● **Information provided**
──────────────────────────────

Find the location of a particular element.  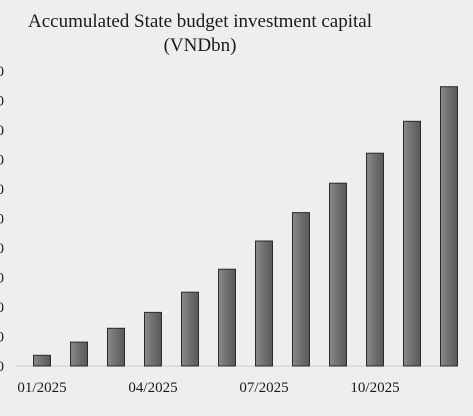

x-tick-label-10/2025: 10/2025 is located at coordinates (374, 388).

──────────────────────────────

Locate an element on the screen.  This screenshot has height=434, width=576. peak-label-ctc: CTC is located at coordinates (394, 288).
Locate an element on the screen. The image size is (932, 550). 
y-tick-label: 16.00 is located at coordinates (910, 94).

──────────────────────────────

● **Problem description**
Echo the lines from the one containing "coordinates (394, 288)." up to and including the one containing "y-tick-label: 16.00 is".

● **Solution for this problem**
Locate an element on the screen.  This screenshot has height=434, width=576. peak-label-ctc: CTC is located at coordinates (394, 288).
Locate an element on the screen. The image size is (932, 550). 
y-tick-label: 16.00 is located at coordinates (910, 94).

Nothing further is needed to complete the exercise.